DATASET EXTRACT:
BEGIN
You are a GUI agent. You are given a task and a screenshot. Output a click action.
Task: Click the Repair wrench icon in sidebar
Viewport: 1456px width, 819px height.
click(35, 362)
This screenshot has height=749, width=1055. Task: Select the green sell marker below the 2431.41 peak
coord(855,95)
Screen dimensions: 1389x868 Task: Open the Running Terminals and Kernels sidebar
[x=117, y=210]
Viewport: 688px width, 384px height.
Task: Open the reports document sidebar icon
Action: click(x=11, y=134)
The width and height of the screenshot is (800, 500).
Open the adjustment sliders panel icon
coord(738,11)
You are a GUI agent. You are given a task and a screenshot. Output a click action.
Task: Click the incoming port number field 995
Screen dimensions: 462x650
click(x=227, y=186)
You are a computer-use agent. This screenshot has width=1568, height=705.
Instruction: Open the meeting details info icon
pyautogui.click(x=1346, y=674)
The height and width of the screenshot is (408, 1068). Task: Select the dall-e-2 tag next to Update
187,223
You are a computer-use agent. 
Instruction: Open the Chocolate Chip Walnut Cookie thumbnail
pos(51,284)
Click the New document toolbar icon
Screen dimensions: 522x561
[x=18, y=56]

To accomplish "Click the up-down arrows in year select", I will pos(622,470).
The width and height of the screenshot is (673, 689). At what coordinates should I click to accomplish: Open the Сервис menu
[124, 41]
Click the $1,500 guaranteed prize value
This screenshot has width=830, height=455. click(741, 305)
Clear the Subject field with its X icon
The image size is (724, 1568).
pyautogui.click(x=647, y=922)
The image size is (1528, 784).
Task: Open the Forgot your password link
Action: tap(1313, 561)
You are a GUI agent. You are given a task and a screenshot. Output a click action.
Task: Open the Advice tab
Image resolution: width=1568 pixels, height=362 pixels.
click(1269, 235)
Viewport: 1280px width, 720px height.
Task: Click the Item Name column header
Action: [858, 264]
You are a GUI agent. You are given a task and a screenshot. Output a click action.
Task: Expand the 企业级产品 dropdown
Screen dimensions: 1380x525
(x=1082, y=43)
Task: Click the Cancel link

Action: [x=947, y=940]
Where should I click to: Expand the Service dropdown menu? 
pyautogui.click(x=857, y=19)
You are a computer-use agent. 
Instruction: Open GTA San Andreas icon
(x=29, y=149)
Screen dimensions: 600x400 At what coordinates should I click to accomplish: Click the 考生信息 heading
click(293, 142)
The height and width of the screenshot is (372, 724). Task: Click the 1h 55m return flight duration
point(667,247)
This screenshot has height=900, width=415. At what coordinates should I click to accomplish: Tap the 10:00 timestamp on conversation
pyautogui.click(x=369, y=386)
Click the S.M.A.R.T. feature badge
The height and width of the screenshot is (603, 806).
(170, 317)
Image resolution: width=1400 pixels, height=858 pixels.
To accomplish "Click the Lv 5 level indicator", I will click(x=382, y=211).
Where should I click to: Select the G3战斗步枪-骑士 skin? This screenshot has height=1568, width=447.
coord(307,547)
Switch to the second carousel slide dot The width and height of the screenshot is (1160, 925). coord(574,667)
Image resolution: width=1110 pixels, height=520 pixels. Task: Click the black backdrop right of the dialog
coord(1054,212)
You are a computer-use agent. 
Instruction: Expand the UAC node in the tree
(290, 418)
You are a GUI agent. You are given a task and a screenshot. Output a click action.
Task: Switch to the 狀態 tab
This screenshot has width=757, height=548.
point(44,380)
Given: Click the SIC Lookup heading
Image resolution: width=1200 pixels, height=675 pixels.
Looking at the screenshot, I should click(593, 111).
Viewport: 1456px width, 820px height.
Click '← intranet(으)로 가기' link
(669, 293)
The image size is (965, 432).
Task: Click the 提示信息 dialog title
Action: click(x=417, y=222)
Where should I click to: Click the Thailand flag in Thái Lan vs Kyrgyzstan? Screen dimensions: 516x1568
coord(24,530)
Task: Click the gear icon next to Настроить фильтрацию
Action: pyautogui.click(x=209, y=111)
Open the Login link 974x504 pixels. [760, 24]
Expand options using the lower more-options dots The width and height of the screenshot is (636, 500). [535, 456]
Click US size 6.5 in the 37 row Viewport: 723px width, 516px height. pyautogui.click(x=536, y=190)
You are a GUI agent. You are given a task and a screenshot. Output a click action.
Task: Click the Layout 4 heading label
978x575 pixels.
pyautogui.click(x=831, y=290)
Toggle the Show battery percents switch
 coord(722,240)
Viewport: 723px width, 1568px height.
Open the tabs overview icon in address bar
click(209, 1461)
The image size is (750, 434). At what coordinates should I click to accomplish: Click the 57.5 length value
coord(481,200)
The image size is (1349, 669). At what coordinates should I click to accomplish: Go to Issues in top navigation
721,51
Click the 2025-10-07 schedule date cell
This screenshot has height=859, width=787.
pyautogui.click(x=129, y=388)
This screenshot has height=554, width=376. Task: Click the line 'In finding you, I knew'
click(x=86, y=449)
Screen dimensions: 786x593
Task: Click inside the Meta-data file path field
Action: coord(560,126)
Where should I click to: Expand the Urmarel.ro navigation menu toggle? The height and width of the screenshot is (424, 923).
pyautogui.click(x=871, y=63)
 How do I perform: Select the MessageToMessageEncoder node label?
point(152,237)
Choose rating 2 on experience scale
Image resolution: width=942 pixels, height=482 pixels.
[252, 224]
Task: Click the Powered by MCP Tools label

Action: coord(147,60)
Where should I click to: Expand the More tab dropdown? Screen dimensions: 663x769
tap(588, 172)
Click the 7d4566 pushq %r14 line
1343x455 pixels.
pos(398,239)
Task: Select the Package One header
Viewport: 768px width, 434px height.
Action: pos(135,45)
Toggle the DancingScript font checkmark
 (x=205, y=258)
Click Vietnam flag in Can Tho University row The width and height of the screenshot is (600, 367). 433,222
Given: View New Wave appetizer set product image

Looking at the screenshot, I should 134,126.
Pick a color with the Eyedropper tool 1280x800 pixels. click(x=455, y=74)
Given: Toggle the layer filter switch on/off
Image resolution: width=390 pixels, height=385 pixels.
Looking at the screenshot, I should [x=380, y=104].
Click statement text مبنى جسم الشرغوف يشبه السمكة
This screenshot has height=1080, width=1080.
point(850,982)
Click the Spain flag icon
END
TASK GOAL:
The response should be the listing above, limited to the lines between the one holding "Where should I click to: Click" and the one holding "Expand options using", inclusive, reproduced exactly.

EXERCISE OUTPUT:
Where should I click to: Click the Thailand flag in Thái Lan vs Kyrgyzstan? Screen dimensions: 516x1568
coord(24,530)
Task: Click the gear icon next to Настроить фильтрацию
Action: pyautogui.click(x=209, y=111)
Open the Login link 974x504 pixels. [760, 24]
Expand options using the lower more-options dots The width and height of the screenshot is (636, 500). [535, 456]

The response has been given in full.